Saudara? Ia tidak memiliki saudara. Ia hanya sebatang kara. Randu menyesal. Telah meninggalkan bapaknya terlalu lama. Mungkin kabar kalau ia masih hidup bisa mengobati kekhawatirannya, tetapi segala sesuatu bisa terjadi, selagi belum bertemu maka hanya sebatas harapan. Walau begitu kekuatan terbesar manusia adalah harapan. Mungkin itu yang dipegang Randu. Empat hari di kampungnya, belum menemukan tanda-tanda keberadaan bapaknya. Ia menyewa kamar di rumah tetangganya dulu.
Sepekan sudah Randu melihat sawahnya sudah berubah menjadi pondasi dan besi-besi menjulang. sepekan pula Randu menyaksikan rumahnya dirobohkan. Sepekan pula Randu merasa bersalah meninggalkan bapaknya. Ia hanya menemukan selembar kertas yang berisi pesan pamitnya dulu, itupun tercecer di antara tumpukan material di bekas rumahnya dulu. Dan tertulis di bawahnya "Temui aku di terminal kota!" pesan surat itu.
Akhirnya Randu bergegas ke terminal kota.
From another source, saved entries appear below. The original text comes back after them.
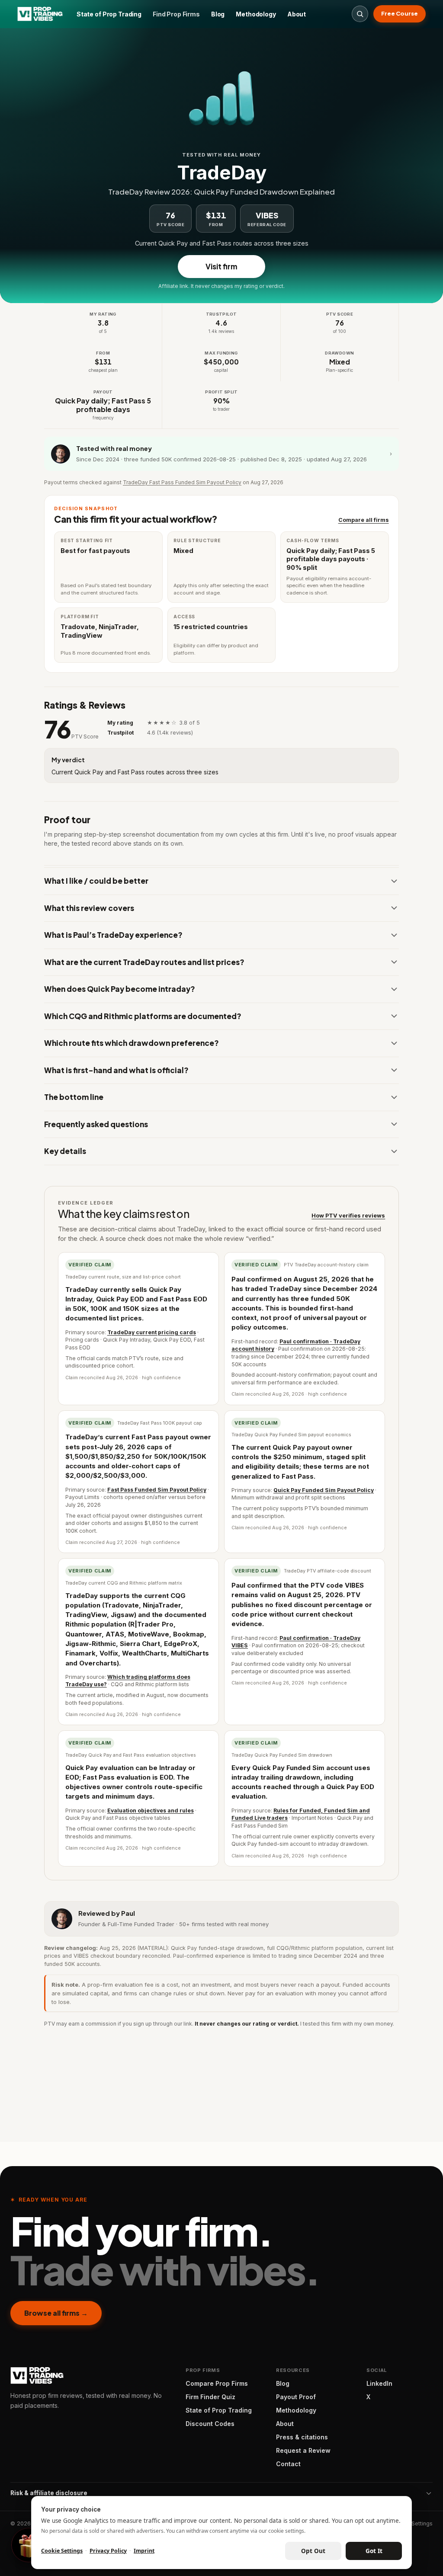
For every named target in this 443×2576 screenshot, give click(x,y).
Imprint (144, 2550)
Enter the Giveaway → (221, 1356)
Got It (374, 2551)
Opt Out (313, 2551)
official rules (215, 1377)
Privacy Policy (108, 2550)
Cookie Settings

Jaraknya memang tidak terlalu jauh, tetapi rasanya seperti sangat lama, hanya untuk sampai di terminal. Ia pandangi setiap sudut. Tidak terlihat bapaknya. Ia susuri lorong-lorong toko menuju pangkalan bus, belum juga ketemu.Â
Sampai akhirnya ia singgah di ruang penjagaan toilet terminal. Ia lihat orang tua yang sudah sangat rentah mengepel lantai, menyibak-nyibakkan air ke sudut lantai yang kotor, mungkin bekas sepatu para penumpang, atau makelar-makelar penumpang, atau siapapun itu tidaklah penting. Ia sapa orang tua itu dan ternyata benar ia adalah bapaknya. Ia peluk erat, ia cium pipinya, ia sembah meminta maaf. Hujan tangis di lorong toilet.
Bapak Randu kemudian tersenyum, "Aku yakin engkau pasti menemui Bapak." Ucapnya.
"Pak... Â Ternyata kota bukanlah jawaban dari sebuah kebahagiaan. aku tidak ingin menjadi pendendam, walaupun pada Ibuku sendiri."
Randu menunduk, menangis, kemudian memeluk Bapaknya.